Chapitre 5
L'aube la trouva en lisière du quartier Latin, du côté de la rue des Bernardins. Le ciel commençait à répandre une clarté rose sur les toits des noirs collèges. On voyait dans les lucarnes les reflets des bougies des étudiants tôt levés. Angélique en croisa d'autres qui, bâillant, l'œil trouble, venaient de quitter le bordel où la fille de joie pitoyable avait bercé pendant quelques heures ces jouvenceaux miteux. Ils la frôlaient en jetant une parole insolente. Ils avaient des rabats sales, de pauvres vêtements de serge usés qui sentaient l'encre, des bas noirs qui tombaient sur leurs maigres mollets. Les cloches des chapelles commençaient à se répondre.
Angélique titubait de fatigue. Elle allait pieds nus, car elle avait perdu ses deux souliers. Son visage était figé par l'hébétude.
Arrivée au quai de la Tournelle, elle sentit l'odeur du foin frais. Le premier foin du printemps. Les chalands étaient là, accrochés en file, avec leur chargement léger et odorant. Dans l'aube parisienne, ils jetaient une bouffée d'encens tiède, l'arôme de mille fleurs séchées, la promesse des beaux jours qui allaient venir. Elle se glissa jusqu'à la berge. À quelques pas, les mariniers se réchauffaient autour d'un feu et ne la virent point. Elle entra dans l'eau et se hissa à l'avant d'un chaland. Puis elle pénétra avec volupté dans le foin. Sous la bâche, l'odeur était plus grisante encore : humide, chaude et chargée d'orage comme un jour d'été. D'où pouvait venir ce foin précoce ? D'une campagne silencieuse et riche, féconde, habituée au soleil. Ce foin faisait penser à des paysages aérés, sèches par le vent, à des cieux pleins de lumière, et aussi au mystère des vallons clos qui gardent la chaleur et en nourrissent leur terre.
Angélique s'étendit, les bras en croix. Ses yeux étaient fermés. Elle plongeait, elle se noyait dans le foin. Elle voguait sur un nuage de parfums intenses et elle ne sentait plus son corps meurtri. Monteloup l'enveloppait, l'emportait sur son sein. L'air avait retrouvé sa saveur de fleurs, son goût de rosée. Le vent la caressait. Elle voguait lentement et s'en allait vers le soleil. Elle quittait la nuit et ses horreurs. Le soleil la caressait. Il y avait très longtemps qu'elle n'avait pas été caressée ainsi.

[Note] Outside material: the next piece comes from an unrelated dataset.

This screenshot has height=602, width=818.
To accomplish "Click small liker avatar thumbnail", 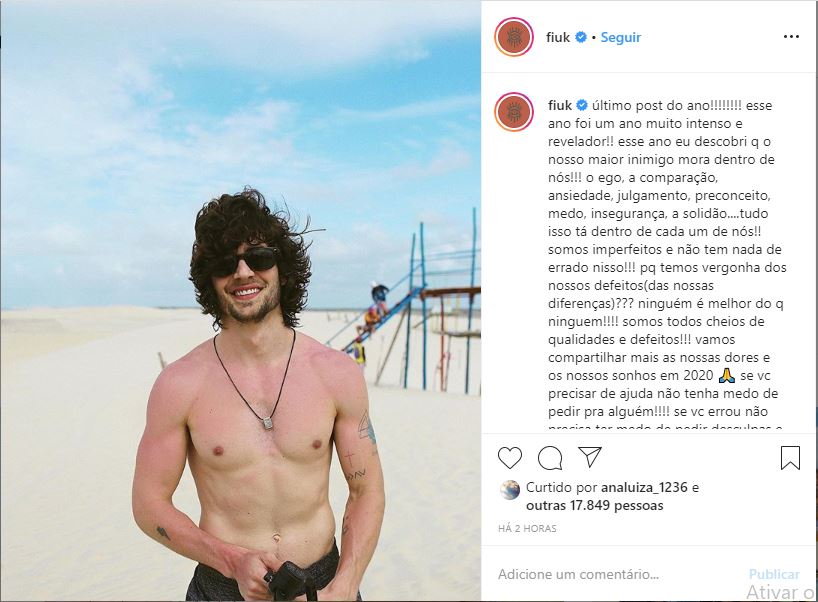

Elle avait été la proie du sauvage Calembredaine ; elle avait été la compagne du loup qui, parfois, au cours de sa brève étreinte, réussissait à lui arracher un cri de volupté animal, un râle de bête possédée. Mais son corps avait oublié la douceur d'une vraie caresse. Elle voguait vers Monteloup et retrouvait dans le foin l'odeur des framboises. Sur ses joues brûlantes, sur ses lèvres sèches, l'eau du ruisseau faisait pleuvoir de fraîches caresses. Elle ouvrait la bouche et soupirait :
– Encore !
Dans son sommeil, des larmes coulaient le long de son visage et se perdaient dans ses cheveux. Ce n'étaient pas des larmes de peine, mais de trop grande douceur. Elle s'étirait, se livrait toute à des plaisirs retrouvés. Elle se laissait aller, bercée par les voix murmurantes des champs et des bois qui lui chuchotaient à l'oreille :
– Ne pleure pas... Ne pleure pas, ma mie... Ce n'est rien... le mal est fini... Ne pleure pas, pauvrette.
*****
Angélique ouvrit les yeux. Dans la pénombre de la bâche, elle distingua une forme étendue près d'elle dans le foin. Deux yeux rieurs la contemplaient. Elle balbutia :
– Qui êtes-vous ?
L'inconnu mit un doigt sur ses lèvres.
– Je suis le vent. Le vent d'un petit coin de campagne du Berry. Quand ils ont fauché le foin, ils m'ont fauché avec... Regarde, c'est bien vrai que je suis fauché. Il se mit prestement à genoux et retourna ses poches.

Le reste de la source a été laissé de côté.